* [Given task] Could you reproduce the lines of the data below word for word, starting at the line containing "Where should I click to: Open the" and ending at the line containing "coord(365,129)", both included?

..............................

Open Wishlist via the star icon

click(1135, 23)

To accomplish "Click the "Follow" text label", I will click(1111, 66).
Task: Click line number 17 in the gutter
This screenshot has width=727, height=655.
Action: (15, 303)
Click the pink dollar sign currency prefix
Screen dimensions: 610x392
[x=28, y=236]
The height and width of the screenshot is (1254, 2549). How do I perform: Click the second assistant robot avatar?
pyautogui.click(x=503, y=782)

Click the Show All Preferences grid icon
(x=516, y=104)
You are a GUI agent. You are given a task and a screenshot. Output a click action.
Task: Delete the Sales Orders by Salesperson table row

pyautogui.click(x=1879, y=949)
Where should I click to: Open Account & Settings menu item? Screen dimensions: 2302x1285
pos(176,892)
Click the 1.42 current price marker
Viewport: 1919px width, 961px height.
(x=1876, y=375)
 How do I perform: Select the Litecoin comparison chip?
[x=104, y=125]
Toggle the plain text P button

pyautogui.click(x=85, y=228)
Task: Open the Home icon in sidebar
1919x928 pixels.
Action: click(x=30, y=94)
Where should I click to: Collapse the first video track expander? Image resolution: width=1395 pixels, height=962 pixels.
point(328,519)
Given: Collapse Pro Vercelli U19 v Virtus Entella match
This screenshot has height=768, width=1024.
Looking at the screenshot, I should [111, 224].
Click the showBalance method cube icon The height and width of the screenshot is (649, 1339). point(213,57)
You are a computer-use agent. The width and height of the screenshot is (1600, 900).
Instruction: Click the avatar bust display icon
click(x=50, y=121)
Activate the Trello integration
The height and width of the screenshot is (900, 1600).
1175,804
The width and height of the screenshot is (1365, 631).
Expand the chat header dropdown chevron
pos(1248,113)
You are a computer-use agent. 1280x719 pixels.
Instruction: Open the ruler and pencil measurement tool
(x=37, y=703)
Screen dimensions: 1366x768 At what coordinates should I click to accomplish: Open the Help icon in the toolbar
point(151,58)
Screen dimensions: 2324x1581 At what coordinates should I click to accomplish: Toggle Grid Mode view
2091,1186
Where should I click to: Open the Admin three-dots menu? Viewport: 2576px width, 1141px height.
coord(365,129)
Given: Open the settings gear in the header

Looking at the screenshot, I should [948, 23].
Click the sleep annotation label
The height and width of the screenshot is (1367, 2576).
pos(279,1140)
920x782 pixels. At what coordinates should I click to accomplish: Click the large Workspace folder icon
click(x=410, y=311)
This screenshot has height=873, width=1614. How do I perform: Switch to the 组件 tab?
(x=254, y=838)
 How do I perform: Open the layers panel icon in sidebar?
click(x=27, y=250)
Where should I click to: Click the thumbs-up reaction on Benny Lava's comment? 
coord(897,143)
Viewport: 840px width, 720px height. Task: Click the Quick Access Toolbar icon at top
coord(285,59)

..............................

* [Solution for this task]
Where should I click to: Open the Admin three-dots menu? Viewport: 2576px width, 1141px height.
coord(365,129)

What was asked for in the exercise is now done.